Ну а пока что, для обзаведения в Москве, Поленов зарабатывает деньги, печатая в «Пчеле» свой дневник, делая для этого журнала по памяти рисунки, и признается Елизавете Григорьевне Мамонтовой: «Рисую для господина Прахова мое путешествие в его журнал, хотя с весьма малым удовольствием, ибо направление и весь дух этого господина мне сильно антипатичен. Но что ж делать, коли масляные дела идут в дефицит, надо испробовать карандашное дело, может, оно даст два-три лишних гроша. Вследствие этого сижу в Питере в ожидании праздника на своей улице».
Но против такого использования искусства резко восстает приехавший в Петербург Чижов. Он считает, что рисование в «Пчелу» есть «вывеска», во всяком случае, равносильно писанию вывесок. Разговор этот остался неоконченным, так как Чижов уехал, а потом долго еще выяснялись точки зрения в письмах. Чижов отстаивал ту позицию, что художник имеет право писать все, что ему заблагорассудится, но только искренне. Коль скоро Вася рисует в «Пчелу», не разделяя нравственную позицию издателей, то этим грешит в первую очередь против себя. Поленов в своих письмах больше защищался, чем отстаивал свою позицию, да у него ее, правду сказать, и не было. Он оправдывался тем, что был утомлен, после возвращения из Сербии устал и не готов для большой работы, что у него для настоящей работы и помещения нет и что нужно наконец заработать на первое время, чтобы жить, ни от кого не завися, и писать то, что хочешь.
Чижов и тут идет ему навстречу — предлагает деньги…
Переписка эта тянулась всю весну 1877 года.
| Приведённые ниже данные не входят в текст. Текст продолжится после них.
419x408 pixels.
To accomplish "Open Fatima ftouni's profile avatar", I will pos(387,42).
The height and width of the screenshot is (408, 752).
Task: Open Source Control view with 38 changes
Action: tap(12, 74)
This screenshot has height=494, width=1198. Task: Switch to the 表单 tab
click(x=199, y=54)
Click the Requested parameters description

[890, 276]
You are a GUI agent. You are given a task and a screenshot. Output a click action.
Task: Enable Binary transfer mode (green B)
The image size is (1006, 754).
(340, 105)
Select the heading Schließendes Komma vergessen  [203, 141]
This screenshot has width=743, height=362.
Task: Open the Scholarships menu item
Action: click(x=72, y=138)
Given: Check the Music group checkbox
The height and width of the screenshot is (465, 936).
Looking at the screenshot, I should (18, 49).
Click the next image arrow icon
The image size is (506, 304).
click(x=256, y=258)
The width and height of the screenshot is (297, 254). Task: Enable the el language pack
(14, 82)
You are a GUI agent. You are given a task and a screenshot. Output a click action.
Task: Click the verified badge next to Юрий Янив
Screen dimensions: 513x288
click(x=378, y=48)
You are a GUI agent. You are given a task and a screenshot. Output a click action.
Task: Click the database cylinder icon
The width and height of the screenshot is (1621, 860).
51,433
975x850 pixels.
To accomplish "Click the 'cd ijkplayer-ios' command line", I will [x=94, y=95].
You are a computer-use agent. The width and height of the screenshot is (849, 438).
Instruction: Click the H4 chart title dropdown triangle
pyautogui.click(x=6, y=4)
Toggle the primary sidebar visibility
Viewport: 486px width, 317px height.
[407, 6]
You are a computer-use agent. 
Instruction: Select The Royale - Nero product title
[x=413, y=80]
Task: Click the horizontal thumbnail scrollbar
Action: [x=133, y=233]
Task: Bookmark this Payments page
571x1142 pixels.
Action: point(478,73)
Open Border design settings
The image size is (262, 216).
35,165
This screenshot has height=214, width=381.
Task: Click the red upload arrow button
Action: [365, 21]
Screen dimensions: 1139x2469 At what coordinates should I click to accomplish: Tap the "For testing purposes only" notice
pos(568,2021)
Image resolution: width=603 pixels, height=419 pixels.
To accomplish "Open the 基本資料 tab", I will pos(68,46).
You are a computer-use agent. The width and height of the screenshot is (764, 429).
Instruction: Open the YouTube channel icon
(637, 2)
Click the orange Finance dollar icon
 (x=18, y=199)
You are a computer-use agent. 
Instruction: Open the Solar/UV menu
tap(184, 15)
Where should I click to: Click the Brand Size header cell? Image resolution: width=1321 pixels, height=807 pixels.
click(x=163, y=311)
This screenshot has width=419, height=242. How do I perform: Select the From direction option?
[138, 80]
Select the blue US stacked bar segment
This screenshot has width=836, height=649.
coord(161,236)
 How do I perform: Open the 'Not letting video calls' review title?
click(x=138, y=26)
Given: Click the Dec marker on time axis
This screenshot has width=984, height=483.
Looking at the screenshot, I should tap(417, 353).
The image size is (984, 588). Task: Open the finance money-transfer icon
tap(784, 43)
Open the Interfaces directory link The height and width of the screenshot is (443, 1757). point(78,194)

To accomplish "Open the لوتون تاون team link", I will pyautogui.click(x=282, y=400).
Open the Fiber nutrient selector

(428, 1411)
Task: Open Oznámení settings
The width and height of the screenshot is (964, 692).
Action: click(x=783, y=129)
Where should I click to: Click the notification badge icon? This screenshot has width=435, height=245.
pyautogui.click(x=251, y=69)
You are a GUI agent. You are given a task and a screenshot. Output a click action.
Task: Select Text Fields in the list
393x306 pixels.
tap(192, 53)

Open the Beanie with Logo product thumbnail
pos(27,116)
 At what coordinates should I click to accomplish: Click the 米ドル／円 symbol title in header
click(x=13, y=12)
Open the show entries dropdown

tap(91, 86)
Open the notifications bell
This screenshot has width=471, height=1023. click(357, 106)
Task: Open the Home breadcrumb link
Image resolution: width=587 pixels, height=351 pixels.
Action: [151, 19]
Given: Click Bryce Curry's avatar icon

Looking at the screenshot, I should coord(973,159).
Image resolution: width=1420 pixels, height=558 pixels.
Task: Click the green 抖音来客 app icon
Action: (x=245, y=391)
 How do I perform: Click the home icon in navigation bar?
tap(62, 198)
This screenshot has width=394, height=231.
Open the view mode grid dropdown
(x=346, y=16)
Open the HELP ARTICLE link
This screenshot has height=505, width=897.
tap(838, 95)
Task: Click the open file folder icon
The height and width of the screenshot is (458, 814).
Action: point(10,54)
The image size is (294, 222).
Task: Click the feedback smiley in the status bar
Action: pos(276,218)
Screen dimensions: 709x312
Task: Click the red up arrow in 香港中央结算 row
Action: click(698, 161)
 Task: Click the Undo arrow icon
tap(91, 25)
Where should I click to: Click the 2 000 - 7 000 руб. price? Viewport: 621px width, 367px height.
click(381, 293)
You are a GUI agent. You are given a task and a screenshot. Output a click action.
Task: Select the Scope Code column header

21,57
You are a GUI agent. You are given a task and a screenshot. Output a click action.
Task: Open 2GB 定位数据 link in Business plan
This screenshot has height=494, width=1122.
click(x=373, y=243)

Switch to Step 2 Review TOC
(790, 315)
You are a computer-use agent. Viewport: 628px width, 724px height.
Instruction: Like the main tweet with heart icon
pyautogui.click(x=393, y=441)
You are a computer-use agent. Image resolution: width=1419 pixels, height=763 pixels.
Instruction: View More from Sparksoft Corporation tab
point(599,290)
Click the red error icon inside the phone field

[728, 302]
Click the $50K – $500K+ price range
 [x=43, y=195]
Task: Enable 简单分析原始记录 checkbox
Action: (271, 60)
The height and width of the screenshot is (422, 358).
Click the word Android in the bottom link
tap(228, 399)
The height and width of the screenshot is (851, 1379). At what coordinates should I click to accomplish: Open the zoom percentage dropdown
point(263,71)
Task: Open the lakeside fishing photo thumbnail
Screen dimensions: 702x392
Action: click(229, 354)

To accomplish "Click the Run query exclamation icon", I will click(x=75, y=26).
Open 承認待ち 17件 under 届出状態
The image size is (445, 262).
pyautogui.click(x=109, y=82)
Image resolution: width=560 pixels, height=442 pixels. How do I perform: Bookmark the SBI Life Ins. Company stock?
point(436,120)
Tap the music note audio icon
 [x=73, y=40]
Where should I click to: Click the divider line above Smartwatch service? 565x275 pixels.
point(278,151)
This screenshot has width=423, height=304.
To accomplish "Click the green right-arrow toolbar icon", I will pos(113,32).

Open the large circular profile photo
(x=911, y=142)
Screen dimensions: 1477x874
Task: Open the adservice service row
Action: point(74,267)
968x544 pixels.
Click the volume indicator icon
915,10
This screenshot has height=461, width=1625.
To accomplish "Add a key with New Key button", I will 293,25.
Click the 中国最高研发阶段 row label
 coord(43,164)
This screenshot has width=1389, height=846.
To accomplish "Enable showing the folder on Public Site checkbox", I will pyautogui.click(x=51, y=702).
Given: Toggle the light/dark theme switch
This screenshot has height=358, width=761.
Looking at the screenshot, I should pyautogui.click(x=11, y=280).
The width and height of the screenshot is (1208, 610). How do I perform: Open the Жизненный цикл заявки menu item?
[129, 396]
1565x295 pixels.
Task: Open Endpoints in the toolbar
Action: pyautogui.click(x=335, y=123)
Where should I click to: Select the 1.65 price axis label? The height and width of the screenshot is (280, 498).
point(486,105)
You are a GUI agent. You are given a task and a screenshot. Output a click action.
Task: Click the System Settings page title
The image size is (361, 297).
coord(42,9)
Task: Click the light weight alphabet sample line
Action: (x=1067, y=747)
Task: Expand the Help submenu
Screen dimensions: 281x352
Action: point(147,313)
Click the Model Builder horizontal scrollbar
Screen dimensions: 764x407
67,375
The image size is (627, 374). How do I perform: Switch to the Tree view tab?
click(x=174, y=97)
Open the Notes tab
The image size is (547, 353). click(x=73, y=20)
В самом начале июня Поленов в сопровождении Рафаила Левицкого приехал в Москву. Остановились они в доме Чижова, который незадолго до того опять уехал лечиться в Виши, и недели три искали квартиру, которая могла бы одновременно стать мастерской.
Наконец в конце июня такая квартира была найдена.
Действительно ли Поленов, как он впоследствии рассказывал, пленившись видом, открывающимся из окна квартиры, тут же сел и написал этюд московского дворика или события прошлого спрессовались, но он вспоминал, когда общество «Старая Москва» запросило у него о доме, из окна которого писан был прославившийся впоследствии «Московский дворик»: «Этого дома уже больше нет. Он находился на углу Дурновского и Трубниковского пер. Я ходил искать квартиру, увидел на двери записку и зашел посмотреть, и прямо из окна мне представился этот вид. Я тут же сел и написал его». Едва ли Поленов ходил искать квартиру с этюдником, кистями и красками… Скорее всего, именно благодаря тому, что из окна открылся такой вид, Поленов снял квартиру, а уж переехав в нее из квартиры Чижова, написал этюд.